Ivory Coast's Cocoa Management Committee (GCFCC) plans to spray 775,000 hectares of cocoa trees against pests for the 2011/12 season starting in October, up from 500,000 hectares this season, a top GCFCC official told Reuters on Thursday. In an interview, Boloba Silue, the head of the GCFCC's cocoa producers' development fund, said a campaign of treatment to ensure plantations are protected against insects and fungal black pod disease would start in the next two weeks.
"There are more pests (this season). We're facing swollen shoot and black pod disease and insects are ravaging farms." In total, 2.5 million hectares of the country's land surface is covered with cocoa crops. Normally around 1.5 million of that gets some kind of treatment, whether from the GCFCC or farmers themselves. Ivory Coast has enjoyed a bumper crop this year. Cocoa arrivals to ports in the world's top grower have surged ahead of last season's by 24 percent - reaching 1,365,000 tonnes by July 31, exporters estimated this week, compared with 1,100,607 tonnes in the same period of the previous season.
But farmers say heavy rains, a lack of sun and excess humidity are a worry this rainy season and may spur diseases such as black pod, which will hurt yields for the 2011/12 crop starting in October. Ivorian cocoa yields are already amongst the lowest in the world - less than 500 kg per hectare compared with 2 tonnes in Indonesia and 1.5 tonnes in Ghana, thanks largely to a lack of protection against diseases.

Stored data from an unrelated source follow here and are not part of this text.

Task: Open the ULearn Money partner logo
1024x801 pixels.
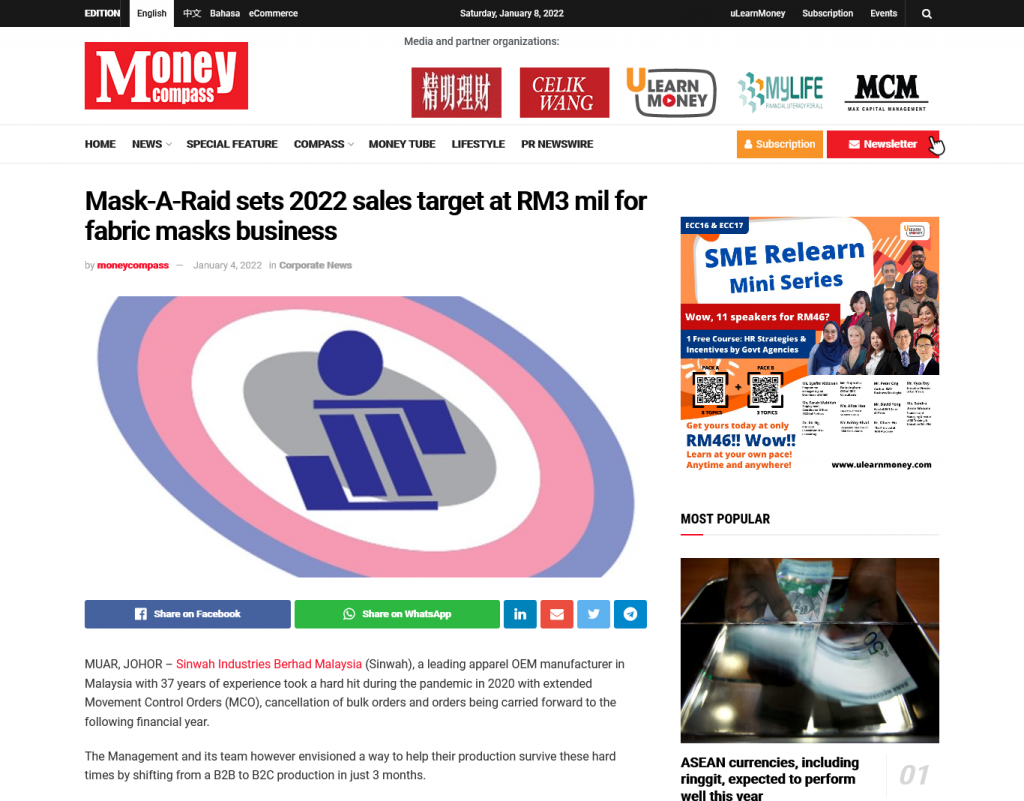Action: [x=671, y=92]
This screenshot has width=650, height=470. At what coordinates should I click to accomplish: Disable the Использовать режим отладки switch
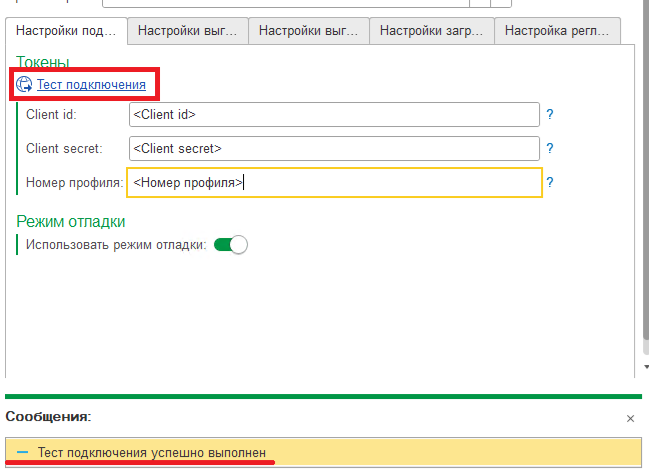(x=230, y=244)
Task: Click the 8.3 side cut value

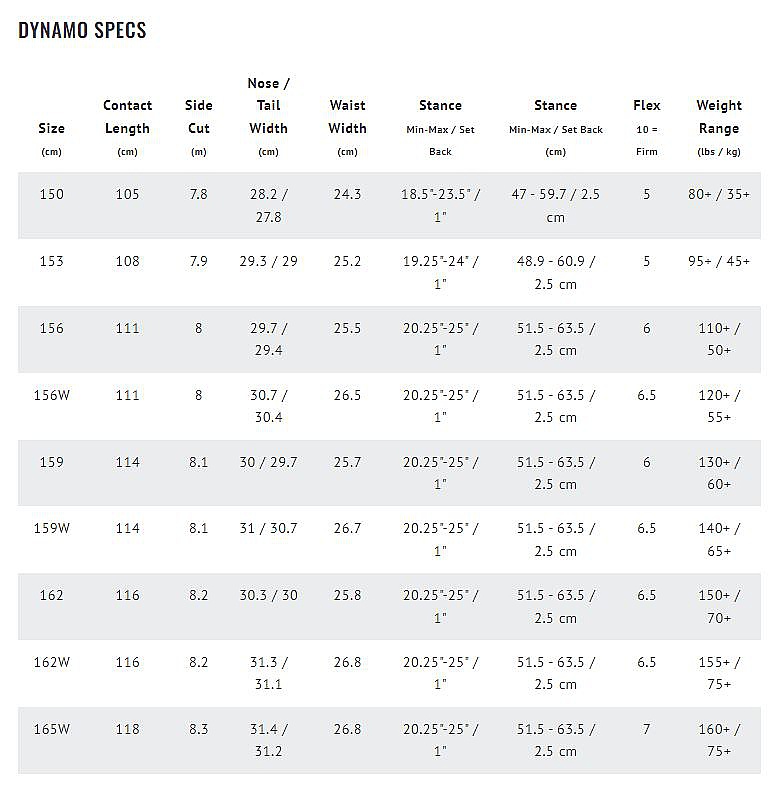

"Last season there were 500,000 hectares treated, but this year we are expecting to be able to treat 775,000 tonnes with fungicide and insecticide to improve the quality of production and eliminate pests," Silue said. He added that the government had set aside 3 billion CFA francs ($6.5 million) for the programme. He said the optimal time to start spraying was last month, but because of Ivory Coast's violent political crisis, which shut down cocoa exports for three months, everything had been delayed.